La transmisión entre especies de coronavirus representa una grave amenaza para la salud mundial. Si bien se han descubierto numerosos coronavirus en la vida silvestre, los investigadores no han podido predecir cuál representa la mayor amenaza para los humanos y tienen que luchar para desarrollar vacunas después de que los virus se propagan.
El SARS-CoV-2, utiliza su proteína de pico para infectar células al unirse a una proteína receptora llamada enzima convertidora de angiotensina 2 (ACE2). Los receptores ACE2 se encuentran en muchos tipos de células y tejidos humanos, incluidos los pulmones, el corazón, los vasos sanguíneos, los riñones, el hígado y el tracto gastrointestinal. Un estudio anterior, demostró que otro grupo de sarbecovirus, la familia a la que pertenece el SARS CoV-2, también puede infectar células humanas. Cómo lo hacen sigue siendo un misterio. Los sarbecovirus se encuentran en murciélagos y otros mamíferos en todo el mundo.
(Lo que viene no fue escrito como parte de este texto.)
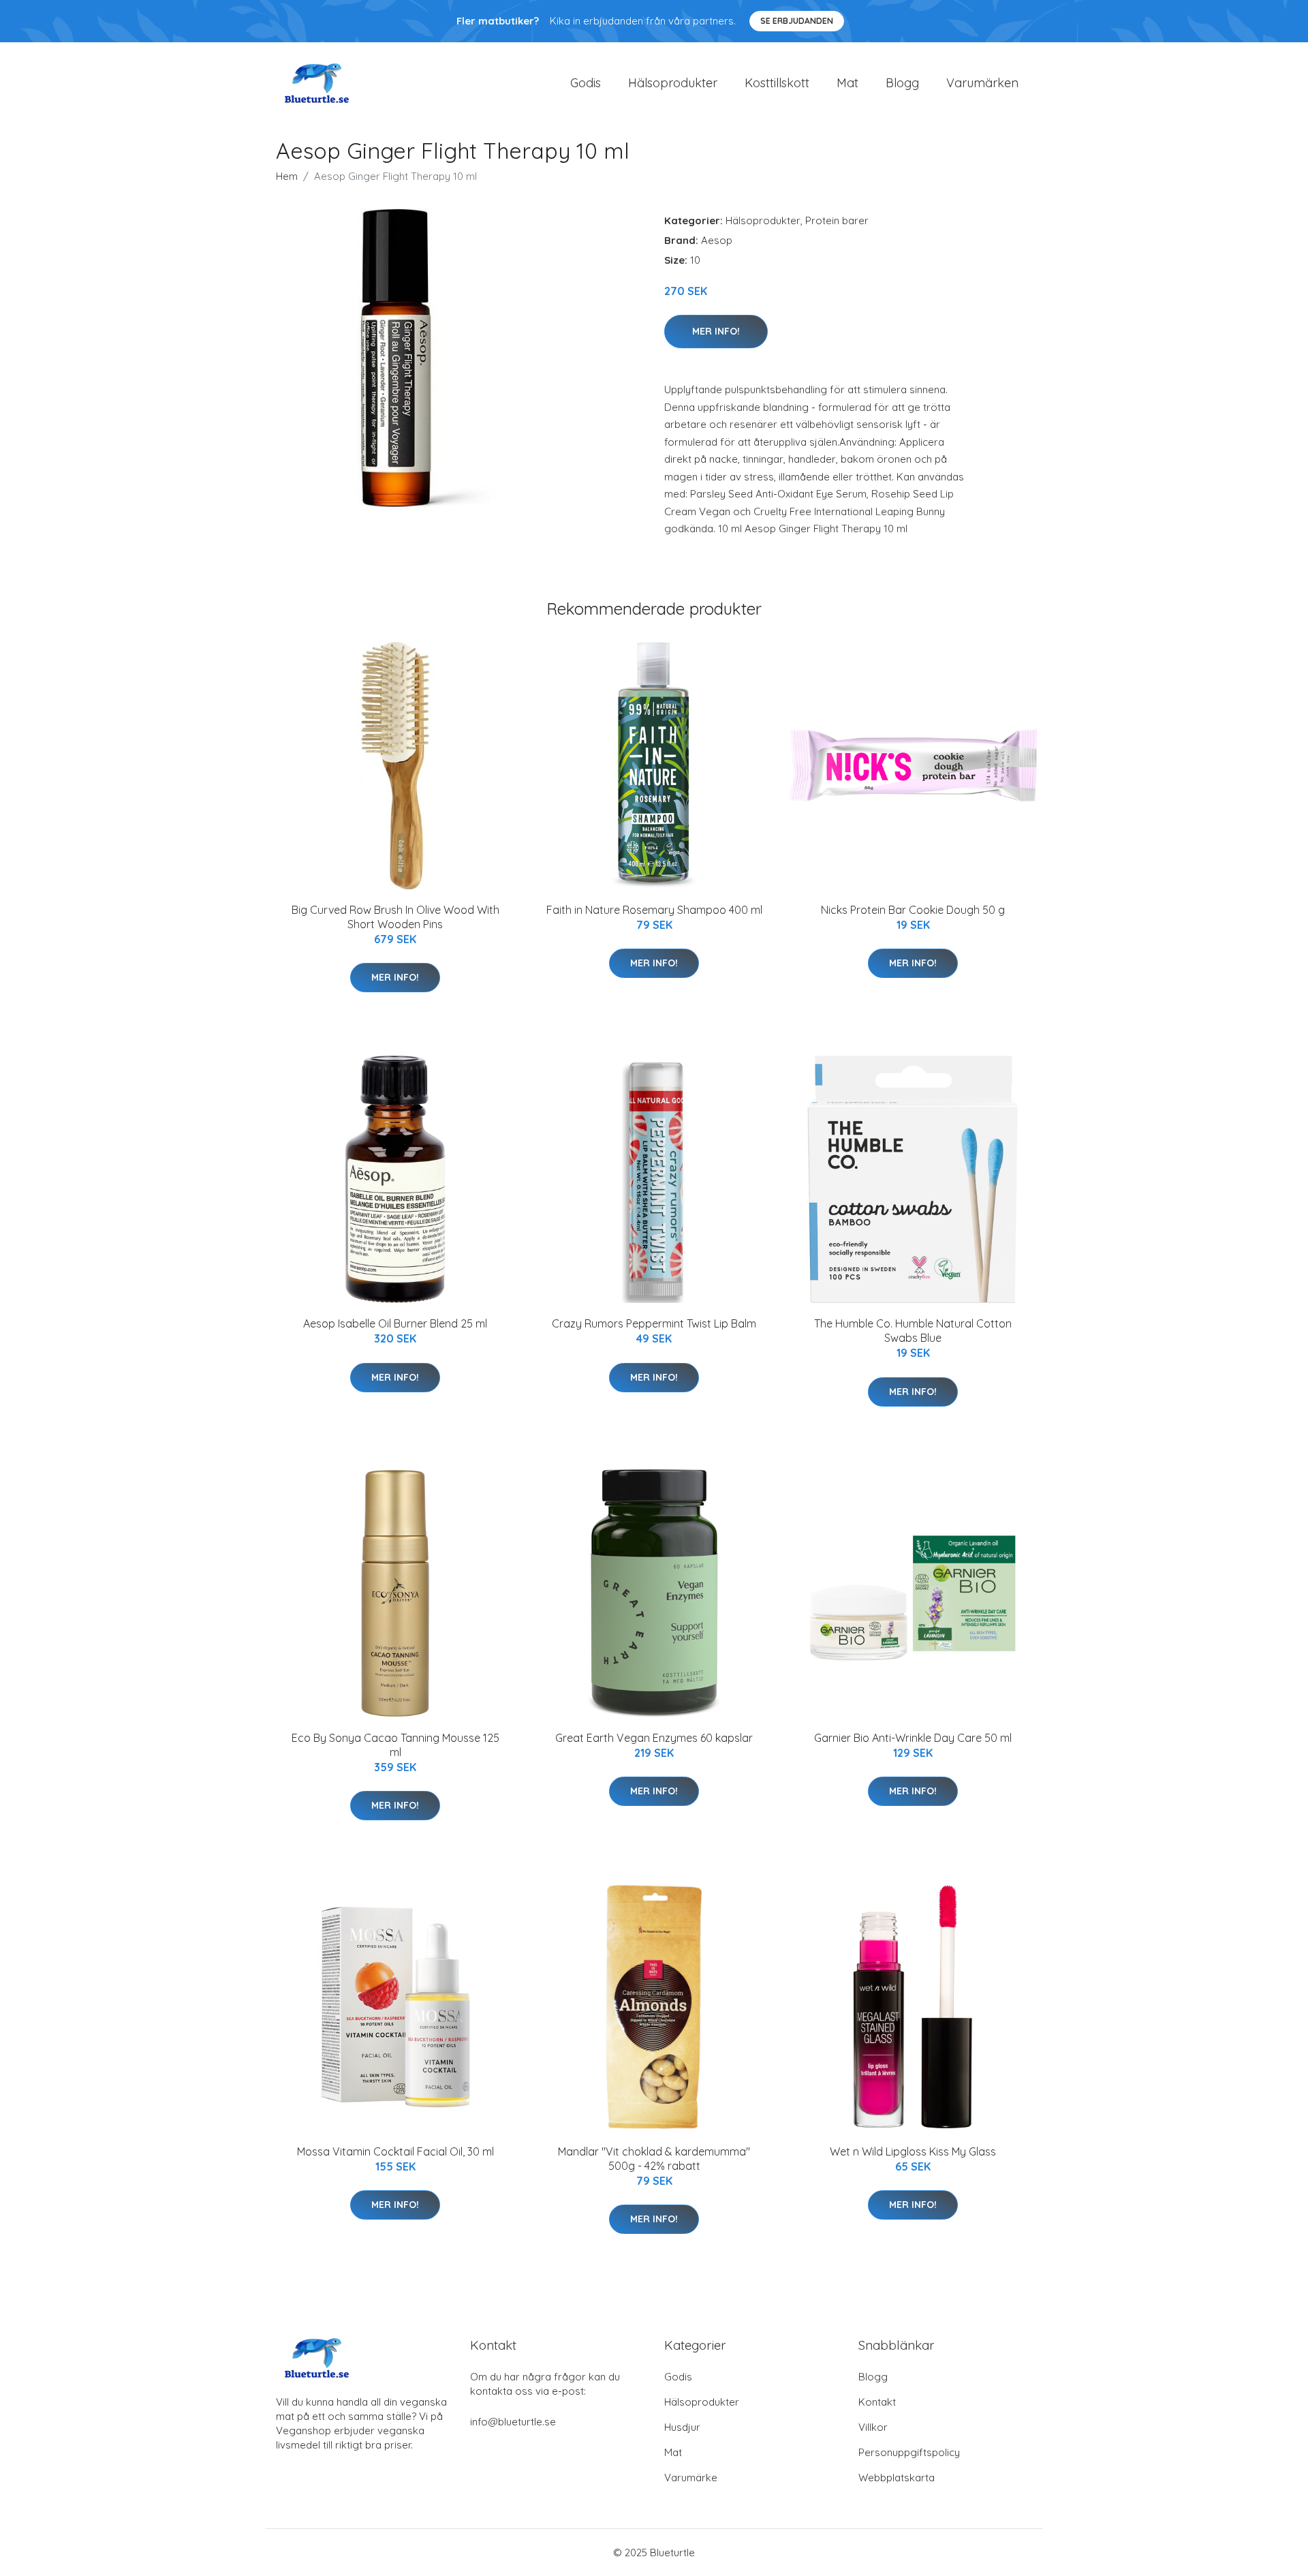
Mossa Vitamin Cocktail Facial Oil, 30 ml (395, 2151)
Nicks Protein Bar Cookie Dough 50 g (913, 910)
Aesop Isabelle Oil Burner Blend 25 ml (395, 1323)
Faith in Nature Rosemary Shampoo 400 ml (654, 910)
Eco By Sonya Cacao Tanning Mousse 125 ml (395, 1745)
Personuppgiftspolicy (909, 2452)
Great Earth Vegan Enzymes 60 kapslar (654, 1738)
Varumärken (982, 83)
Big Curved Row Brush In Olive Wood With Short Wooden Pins (395, 917)
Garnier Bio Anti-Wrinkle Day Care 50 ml (913, 1738)
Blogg (902, 83)
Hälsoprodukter (672, 83)
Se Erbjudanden (796, 21)
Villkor (873, 2427)
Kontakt (877, 2401)
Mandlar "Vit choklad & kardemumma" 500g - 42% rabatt (654, 2159)
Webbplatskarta (896, 2477)
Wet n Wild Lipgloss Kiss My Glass (913, 2151)
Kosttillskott (777, 83)
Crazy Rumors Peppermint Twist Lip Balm (654, 1323)
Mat (847, 83)
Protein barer (837, 220)
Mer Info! (716, 331)
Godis (585, 83)
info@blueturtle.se (513, 2421)
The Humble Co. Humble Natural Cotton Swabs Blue (913, 1331)
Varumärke (690, 2477)
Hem (287, 176)
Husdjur (682, 2427)
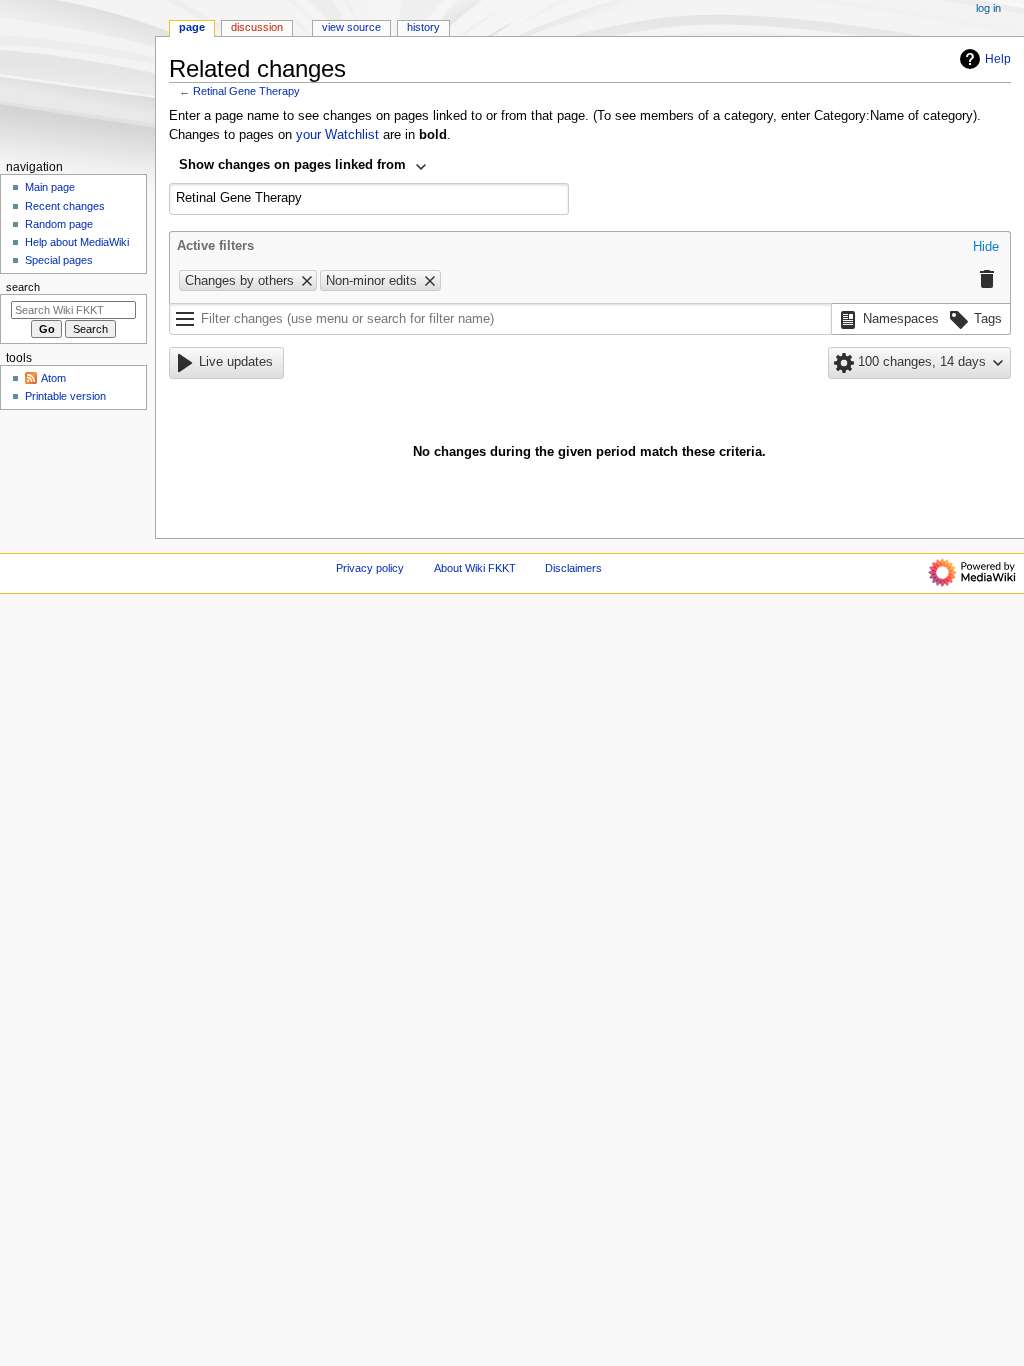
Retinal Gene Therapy (246, 91)
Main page (50, 187)
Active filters (215, 246)
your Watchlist (337, 135)
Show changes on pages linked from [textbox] (292, 165)
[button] (986, 248)
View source (351, 27)
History (423, 27)
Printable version (65, 396)
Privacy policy (370, 568)
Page (192, 27)
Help (998, 59)
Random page (59, 224)
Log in (988, 8)
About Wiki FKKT (475, 568)
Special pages (59, 260)
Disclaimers (573, 568)
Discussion (257, 27)
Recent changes (65, 206)
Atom (53, 378)
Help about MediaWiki (77, 242)
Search (23, 287)
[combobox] (303, 167)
Un equipo de investigadores de la Universidad Estatal de Washington utilizó un enfoque computacional basado en la ciencia de redes para distinguir entre un grupo de coronavirus que pueden infectar células humanas de aquellos que no pueden. Luego, los investigadores confirmaron sus resultados computacionales en el laboratorio, mostrando que un grupo específico de virus puede infectar tanto células humanas como de murciélago. Comenzaron con una base de datos que tenía más de 1,6 millones de entradas de sarbecovirus. Para comprender mejor qué distingue a los virus animales que pueden infectar células humanas de aquellos que no pueden, los investigadores construyeron mapas de redes que muestran la relación de las secuencias de picos virales. Cuando el equipo centró su atención en una pequeña parte de la proteína espiga utilizada por algunos coronavirus para unirse a los receptores, descubrieron que su mapa de red había organizado los virus en grupos que separaban los que pueden infectar células humanas y los que no.
Con esta región muy pequeña de la proteína espiga a la vista, los investigadores recurrieron al laboratorio, y demostraron que esta región de la proteína espiga puede permitir que partículas similares a virus no infecciosas invadan cultivos de células humanas. Los extensos resultados de laboratorio del equipo confirmaron la precisión del mapa de la red.
Los investigadores aún no están seguros de qué receptores están involucrados y si esta ruta de infección es lo suficientemente eficiente como para que se produzca un contagio entre especies, pero han identificado una región en los picos del virus que parece ser fundamental para determinar cómo el grupo de virus puede infectar a varios virus diferentes. tipos de células en varias especies diferentes, información que será crítica para el desarrollo de vacunas.
Los investigadores esperan que a medida que se descubran nuevos virus en esta familia de virus, los científicos podrán observarlos a nivel computacional y hacer una predicción de lo que harán en el laboratorio.
Este estudio fue publicado en la revista eBioMedicine.